Consumers who have procedures or visit ERs at facilities in their own networks often think they have accounted for all the costs, only to get an additional bill for hundreds or even thousands of dollars later.

Health insurers and medical providers remain at an impasse, unable to agree on a payment method to solve the problem, said Unterman at a Senate Health and Human Services Committee hearing.

The Unterman proposal would create a database of reasonable charges for a procedure.

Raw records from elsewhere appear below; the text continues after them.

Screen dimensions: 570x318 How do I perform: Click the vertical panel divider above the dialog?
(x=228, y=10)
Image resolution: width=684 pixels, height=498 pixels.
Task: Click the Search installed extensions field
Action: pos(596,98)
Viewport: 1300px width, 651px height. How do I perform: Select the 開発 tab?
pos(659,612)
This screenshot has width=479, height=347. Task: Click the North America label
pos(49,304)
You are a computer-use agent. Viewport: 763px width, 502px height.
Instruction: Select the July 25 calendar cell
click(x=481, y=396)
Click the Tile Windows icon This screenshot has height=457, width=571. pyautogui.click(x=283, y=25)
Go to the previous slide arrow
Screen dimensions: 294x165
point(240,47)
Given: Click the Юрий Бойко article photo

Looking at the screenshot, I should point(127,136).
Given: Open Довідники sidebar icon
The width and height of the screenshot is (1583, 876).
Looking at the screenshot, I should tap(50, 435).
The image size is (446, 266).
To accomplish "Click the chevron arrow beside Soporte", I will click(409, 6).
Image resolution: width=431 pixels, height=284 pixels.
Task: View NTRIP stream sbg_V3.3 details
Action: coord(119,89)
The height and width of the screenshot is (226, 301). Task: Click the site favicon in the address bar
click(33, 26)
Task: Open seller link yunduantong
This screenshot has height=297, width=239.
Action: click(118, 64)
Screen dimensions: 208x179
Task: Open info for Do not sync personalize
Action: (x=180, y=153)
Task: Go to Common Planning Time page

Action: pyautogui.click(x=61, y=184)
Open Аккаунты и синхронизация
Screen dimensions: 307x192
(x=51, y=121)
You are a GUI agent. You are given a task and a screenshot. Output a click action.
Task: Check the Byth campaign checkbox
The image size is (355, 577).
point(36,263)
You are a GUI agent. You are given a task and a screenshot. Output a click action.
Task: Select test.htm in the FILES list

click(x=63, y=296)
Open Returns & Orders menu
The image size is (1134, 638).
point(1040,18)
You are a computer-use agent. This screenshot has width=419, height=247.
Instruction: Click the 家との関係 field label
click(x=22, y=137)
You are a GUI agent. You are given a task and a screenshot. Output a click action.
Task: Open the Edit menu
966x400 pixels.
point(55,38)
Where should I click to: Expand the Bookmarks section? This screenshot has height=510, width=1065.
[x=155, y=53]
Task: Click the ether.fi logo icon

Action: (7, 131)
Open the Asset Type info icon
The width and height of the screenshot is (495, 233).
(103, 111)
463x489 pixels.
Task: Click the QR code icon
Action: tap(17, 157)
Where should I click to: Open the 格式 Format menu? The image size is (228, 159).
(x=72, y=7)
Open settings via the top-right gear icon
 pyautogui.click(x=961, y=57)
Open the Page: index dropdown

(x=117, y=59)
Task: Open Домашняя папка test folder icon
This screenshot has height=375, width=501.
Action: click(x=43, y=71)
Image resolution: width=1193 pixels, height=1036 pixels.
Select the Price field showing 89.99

If a bill is disputed, the insurer and doctor would have to work out a resolution.

But she said that while medical providers want to use the Fair Health database as a payment benchmark, insurers think that tool “is extremely high.”

She said the same kind of fight has been waged in other states. “We’re caught in the middle,” she said. “It all boils down to the money.’’

Unterman said she would convene a group of senators Thursday to try to hammer out a compromise.


Other states, including Florida, recently passed legislation to address the problem.

Beth Stephens of Georgia Watch, a consumer watchdog organization, has said that problems with medical bills were the top reason why consumers called her organization last year.

“We want to see this move forward, to protect Georgians from out-of-network bills,’’ she told GHN on Tuesday.

Meanwhile, a House bill that takes a different approach to the problem is scheduled for a subcommittee hearing Thursday.

The chairman of the House Insurance Committee, Rep. Richard Smith (R-Columbus), says that under his bill, House Bill 71, any doctor who is credentialed to work at a hospital must also be part of that facility’s insurance network.

That way, Smith told GHN recently, the insurer and provider must negotiate with each other ‘’in good faith’’ to resolve the reimbursement question. The patient, he said, is left out of that battle.